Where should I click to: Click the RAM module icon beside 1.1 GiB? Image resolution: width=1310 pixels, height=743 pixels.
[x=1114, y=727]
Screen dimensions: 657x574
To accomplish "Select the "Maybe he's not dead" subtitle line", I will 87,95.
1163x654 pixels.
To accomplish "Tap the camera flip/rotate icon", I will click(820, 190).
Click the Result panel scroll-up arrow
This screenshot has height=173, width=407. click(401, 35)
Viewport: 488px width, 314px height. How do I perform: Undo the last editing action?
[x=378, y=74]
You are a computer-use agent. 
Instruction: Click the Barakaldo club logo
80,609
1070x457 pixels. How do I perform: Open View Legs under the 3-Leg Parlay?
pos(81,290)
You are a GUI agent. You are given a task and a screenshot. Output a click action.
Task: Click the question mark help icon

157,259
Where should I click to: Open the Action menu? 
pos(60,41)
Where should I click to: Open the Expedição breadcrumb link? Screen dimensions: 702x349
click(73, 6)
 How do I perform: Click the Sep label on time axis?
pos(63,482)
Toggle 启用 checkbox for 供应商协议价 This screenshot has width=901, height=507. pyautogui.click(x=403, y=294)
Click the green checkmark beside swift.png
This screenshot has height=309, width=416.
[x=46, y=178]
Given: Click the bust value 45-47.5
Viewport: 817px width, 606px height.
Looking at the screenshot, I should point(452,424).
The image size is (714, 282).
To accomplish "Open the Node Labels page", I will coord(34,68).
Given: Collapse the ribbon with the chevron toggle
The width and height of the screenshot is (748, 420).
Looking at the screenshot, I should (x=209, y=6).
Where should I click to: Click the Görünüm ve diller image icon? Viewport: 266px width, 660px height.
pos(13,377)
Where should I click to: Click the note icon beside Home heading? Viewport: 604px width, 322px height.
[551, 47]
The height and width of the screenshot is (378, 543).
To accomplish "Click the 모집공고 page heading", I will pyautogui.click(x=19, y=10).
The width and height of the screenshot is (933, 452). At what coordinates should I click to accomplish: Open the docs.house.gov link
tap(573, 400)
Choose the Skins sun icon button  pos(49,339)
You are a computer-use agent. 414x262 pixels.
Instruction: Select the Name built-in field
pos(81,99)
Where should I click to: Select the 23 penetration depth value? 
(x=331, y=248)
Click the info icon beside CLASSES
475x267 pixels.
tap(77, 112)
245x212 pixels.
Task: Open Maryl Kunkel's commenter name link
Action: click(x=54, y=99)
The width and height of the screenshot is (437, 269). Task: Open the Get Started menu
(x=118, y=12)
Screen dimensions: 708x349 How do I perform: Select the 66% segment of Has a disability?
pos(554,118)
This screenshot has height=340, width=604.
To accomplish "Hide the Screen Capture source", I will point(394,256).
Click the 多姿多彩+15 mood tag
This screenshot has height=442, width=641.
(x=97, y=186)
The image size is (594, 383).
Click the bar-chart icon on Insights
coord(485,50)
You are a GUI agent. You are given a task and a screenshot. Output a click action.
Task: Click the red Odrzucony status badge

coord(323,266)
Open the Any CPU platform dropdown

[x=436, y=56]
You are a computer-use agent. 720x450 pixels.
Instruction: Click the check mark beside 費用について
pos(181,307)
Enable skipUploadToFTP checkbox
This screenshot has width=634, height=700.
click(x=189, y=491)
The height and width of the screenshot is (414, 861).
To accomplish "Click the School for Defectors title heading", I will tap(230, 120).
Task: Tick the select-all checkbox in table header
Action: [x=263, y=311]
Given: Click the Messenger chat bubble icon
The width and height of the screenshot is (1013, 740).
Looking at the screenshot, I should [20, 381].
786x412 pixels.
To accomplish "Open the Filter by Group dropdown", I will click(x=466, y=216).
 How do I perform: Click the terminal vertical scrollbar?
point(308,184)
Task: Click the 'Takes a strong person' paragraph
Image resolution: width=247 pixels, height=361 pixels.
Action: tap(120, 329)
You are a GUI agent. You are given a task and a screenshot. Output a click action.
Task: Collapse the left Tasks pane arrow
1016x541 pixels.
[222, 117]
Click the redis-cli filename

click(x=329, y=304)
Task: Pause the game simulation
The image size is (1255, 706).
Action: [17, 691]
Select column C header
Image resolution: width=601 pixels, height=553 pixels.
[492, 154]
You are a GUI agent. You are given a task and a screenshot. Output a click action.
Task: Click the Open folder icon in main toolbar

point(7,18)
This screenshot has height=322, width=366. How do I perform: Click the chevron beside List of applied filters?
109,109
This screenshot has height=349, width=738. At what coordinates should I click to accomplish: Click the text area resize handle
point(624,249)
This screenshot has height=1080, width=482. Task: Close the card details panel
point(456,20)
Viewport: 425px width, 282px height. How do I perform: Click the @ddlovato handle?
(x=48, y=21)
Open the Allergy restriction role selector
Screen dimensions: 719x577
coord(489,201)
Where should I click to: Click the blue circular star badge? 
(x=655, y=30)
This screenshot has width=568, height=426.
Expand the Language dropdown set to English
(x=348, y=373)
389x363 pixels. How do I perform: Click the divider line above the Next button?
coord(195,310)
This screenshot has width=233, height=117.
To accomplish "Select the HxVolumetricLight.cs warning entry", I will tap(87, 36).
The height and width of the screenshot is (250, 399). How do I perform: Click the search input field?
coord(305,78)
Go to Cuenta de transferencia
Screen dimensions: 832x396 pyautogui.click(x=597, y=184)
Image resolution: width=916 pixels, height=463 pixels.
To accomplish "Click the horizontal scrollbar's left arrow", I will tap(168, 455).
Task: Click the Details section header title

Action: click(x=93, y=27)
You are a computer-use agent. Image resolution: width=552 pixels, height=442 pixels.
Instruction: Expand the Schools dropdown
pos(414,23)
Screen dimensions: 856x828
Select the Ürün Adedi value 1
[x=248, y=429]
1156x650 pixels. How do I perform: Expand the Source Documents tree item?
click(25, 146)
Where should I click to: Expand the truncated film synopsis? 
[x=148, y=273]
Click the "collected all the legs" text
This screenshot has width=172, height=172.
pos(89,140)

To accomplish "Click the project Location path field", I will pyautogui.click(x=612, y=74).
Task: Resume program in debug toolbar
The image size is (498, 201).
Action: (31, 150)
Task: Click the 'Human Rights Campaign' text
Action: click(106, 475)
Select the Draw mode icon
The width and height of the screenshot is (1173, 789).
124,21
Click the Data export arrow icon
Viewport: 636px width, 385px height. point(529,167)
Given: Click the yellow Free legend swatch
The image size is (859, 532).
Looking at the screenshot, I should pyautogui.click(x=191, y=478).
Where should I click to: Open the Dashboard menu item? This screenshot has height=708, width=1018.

**What is needed:** Which of the lines above include the word "computer"? Copy each of them.

**Exercise response:**
You are a computer-use agent. 
You are a computer-use agent. 414x262 pixels.
You are a computer-use agent. 720x450 pixels.
You are a computer-use agent. Image resolution: width=552 pixels, height=442 pixels.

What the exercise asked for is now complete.